When was the last time you had a meaningful conversation with the important people in your life? These people could be your partner, your children, your team in the office, your boss anyone who you deem to be important. When I ask this question on courses, I notice the same reaction … the realisation that it was probably a long time ago. We live in at a fantastic age as far as technology is concerned. We are able to communicate with each other in so many different ways, ways that belonged to the realms of science fiction only a few short years ago. But, with tools such as smart phones and laptop computers we have less face to face conversations and this I believe is at the root of our relationship problems.
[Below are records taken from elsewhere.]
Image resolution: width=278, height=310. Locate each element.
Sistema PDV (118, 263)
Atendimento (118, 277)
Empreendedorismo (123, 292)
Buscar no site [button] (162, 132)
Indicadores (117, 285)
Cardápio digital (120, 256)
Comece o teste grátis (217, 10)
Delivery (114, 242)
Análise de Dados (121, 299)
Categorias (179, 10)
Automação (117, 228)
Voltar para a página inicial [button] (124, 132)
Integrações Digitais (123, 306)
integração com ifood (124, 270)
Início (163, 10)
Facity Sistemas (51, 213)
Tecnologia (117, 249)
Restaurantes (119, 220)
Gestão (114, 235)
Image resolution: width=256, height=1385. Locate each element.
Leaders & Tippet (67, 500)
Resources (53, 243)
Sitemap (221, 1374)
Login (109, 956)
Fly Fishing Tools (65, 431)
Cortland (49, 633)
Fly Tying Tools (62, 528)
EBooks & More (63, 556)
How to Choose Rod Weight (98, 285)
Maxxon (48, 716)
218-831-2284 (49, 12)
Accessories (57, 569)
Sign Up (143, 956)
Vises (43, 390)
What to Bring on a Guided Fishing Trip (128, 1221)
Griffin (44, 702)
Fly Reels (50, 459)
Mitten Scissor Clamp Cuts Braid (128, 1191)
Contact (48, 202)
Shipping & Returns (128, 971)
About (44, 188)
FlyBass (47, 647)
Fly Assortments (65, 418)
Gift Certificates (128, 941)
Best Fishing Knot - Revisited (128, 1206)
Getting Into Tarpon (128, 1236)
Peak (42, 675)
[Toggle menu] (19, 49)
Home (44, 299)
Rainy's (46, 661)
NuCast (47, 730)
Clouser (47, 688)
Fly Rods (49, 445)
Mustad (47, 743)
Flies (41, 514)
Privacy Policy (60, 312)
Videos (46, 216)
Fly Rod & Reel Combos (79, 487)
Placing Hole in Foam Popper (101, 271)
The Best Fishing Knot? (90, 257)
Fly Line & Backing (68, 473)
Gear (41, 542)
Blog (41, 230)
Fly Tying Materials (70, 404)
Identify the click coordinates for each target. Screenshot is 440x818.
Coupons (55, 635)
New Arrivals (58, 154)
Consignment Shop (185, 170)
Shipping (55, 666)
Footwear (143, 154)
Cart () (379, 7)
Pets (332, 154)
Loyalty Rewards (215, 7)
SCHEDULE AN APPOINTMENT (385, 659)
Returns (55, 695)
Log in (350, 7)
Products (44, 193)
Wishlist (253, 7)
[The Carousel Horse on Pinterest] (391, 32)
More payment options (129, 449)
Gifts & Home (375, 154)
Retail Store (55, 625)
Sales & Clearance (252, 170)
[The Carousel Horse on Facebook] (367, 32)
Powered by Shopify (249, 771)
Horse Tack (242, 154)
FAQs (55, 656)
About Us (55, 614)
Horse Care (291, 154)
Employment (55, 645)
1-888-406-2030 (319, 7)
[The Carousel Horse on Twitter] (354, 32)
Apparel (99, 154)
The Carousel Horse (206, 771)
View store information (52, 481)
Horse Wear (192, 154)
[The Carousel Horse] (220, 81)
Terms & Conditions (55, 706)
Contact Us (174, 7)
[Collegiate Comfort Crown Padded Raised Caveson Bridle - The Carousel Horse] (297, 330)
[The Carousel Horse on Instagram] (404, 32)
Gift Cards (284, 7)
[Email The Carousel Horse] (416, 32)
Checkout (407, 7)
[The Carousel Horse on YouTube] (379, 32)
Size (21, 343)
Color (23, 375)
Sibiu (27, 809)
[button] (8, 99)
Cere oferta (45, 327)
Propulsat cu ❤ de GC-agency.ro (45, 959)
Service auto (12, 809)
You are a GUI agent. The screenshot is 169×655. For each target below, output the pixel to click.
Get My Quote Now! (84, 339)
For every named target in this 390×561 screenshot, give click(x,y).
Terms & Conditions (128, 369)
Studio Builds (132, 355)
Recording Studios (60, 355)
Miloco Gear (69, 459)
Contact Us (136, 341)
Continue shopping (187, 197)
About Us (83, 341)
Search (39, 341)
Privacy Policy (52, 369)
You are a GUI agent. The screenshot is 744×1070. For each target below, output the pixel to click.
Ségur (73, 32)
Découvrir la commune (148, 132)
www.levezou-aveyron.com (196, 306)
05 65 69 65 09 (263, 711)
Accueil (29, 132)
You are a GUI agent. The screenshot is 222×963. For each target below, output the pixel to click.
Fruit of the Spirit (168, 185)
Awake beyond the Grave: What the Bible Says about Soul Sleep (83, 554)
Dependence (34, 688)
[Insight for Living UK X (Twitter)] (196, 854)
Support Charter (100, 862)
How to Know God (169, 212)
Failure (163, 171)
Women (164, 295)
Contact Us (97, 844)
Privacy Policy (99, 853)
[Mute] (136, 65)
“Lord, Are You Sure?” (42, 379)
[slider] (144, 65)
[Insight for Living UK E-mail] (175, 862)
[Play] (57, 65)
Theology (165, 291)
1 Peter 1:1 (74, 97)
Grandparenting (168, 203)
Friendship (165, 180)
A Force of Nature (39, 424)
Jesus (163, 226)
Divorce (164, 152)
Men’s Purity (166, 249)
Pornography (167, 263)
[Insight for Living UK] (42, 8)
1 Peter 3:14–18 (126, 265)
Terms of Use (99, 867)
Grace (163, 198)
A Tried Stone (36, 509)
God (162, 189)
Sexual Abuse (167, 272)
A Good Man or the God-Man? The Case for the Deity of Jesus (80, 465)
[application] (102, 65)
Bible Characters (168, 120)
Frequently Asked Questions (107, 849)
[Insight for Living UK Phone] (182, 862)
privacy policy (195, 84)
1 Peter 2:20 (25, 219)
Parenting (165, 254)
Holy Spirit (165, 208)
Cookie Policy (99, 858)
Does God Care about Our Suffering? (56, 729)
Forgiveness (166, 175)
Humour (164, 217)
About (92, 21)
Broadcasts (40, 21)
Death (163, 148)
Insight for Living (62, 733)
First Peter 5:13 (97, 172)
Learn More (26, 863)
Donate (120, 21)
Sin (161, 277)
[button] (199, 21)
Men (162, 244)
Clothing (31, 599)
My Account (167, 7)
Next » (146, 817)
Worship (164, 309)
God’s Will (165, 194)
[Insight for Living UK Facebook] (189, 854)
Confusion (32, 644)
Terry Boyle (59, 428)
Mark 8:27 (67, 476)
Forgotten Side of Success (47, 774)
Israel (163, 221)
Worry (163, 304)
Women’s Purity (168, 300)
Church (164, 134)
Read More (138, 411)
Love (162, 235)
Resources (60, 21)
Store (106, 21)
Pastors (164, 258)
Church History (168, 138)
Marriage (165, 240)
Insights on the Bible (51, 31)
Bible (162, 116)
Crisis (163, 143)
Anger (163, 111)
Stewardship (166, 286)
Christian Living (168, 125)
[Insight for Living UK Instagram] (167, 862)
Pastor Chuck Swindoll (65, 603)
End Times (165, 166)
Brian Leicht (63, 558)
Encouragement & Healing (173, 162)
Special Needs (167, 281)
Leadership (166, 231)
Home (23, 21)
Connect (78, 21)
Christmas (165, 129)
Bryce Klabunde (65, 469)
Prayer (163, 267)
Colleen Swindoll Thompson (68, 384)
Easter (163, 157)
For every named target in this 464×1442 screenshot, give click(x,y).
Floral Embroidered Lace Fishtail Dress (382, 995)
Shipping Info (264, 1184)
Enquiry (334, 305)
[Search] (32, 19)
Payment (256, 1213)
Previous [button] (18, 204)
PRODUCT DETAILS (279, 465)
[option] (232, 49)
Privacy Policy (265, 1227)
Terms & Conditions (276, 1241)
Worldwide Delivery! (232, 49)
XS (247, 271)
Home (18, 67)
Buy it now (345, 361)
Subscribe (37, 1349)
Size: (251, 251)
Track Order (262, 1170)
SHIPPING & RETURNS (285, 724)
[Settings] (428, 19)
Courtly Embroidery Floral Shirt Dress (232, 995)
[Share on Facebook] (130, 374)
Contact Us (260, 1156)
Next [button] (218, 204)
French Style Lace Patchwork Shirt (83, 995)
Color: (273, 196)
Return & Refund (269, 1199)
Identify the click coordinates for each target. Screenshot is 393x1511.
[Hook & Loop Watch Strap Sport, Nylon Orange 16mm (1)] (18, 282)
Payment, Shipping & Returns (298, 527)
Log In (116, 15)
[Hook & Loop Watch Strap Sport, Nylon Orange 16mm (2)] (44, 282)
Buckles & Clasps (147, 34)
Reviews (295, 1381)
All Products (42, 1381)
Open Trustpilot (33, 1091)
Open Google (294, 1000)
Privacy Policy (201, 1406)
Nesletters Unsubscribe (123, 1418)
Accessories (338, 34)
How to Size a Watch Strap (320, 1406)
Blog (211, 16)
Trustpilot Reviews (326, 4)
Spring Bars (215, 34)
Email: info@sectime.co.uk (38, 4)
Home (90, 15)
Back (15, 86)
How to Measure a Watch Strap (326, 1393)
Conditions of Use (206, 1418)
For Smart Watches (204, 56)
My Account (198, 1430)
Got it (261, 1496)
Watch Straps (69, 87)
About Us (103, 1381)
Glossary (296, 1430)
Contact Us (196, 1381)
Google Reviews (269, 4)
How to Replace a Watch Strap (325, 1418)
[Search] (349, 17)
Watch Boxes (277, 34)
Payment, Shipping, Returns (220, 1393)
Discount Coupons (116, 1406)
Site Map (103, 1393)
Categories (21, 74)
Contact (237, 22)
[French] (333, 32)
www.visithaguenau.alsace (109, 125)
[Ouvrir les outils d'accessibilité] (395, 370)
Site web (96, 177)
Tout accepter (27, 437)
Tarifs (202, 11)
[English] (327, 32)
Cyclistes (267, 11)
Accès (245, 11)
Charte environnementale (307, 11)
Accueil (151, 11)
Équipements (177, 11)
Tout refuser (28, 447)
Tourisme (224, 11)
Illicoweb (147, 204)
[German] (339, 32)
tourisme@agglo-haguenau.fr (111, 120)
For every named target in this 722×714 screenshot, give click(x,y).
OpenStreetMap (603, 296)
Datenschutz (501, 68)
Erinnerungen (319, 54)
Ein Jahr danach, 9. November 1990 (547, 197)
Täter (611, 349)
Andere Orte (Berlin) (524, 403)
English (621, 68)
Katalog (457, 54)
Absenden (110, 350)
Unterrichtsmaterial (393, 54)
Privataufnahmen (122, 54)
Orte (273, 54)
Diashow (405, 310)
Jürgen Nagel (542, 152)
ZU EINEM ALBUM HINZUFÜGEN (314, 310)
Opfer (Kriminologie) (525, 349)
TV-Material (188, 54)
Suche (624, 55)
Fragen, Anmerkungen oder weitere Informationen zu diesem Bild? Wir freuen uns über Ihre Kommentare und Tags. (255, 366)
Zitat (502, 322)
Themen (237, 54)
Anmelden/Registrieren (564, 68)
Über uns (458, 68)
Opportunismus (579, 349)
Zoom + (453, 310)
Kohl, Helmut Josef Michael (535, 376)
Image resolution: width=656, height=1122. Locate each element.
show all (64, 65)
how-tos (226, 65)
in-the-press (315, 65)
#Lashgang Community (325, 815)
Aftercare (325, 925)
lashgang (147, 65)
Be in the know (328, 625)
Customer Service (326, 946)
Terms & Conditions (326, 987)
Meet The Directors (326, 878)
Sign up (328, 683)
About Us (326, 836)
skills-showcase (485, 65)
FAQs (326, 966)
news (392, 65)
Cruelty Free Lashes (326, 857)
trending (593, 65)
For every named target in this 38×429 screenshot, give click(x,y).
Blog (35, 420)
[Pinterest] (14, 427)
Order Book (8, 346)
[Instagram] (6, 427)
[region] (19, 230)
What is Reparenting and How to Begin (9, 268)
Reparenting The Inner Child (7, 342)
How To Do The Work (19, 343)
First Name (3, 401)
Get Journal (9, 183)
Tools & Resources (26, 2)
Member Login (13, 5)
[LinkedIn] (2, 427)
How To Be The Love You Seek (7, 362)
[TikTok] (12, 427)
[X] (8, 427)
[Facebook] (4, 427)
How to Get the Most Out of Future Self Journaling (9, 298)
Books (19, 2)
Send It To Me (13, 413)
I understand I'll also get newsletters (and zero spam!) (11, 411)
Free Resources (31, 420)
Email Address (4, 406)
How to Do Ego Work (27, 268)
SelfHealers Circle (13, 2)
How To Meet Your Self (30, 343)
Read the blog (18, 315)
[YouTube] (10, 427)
According to a UK Economic and Social Research Council report, in 2008 one in 4 people claimed they were unhappy with their partners. In 1987, this figure was one in 30. Equally alarming is the fact that 60% of all marriages today will end in divorce, the median duration of a marriage being only 7.2 years. These are worrying statistics and ones that are likely to get worse before they get better so the question is what is going wrong?
A colleague of mine once said, “At the root of any failed or broken relationship is a conversation that never took place!” I can vouch for this as the reason my first marriage came to an end was because I was busy working hard, pursuing my career with the intent of providing the best I could for my family while my ex wife was busy looking after our home and raising our kids. This was fine and noble to a degree; the only thing we forgot was to engage in meaningful and purposeful conversations. Eventually, when we did have the conversation we should have had several years before, it was too late, the damage had been done.
During these demanding and stressful times, it would be wise to keep a check on our important relationships. We should ensure that we do make time to have meaningful conversations with our partners, our children, our parents, our colleagues, etc. This will mean finding the time, however, time invested now will drastically reduce the chances of those relationships failing in the future.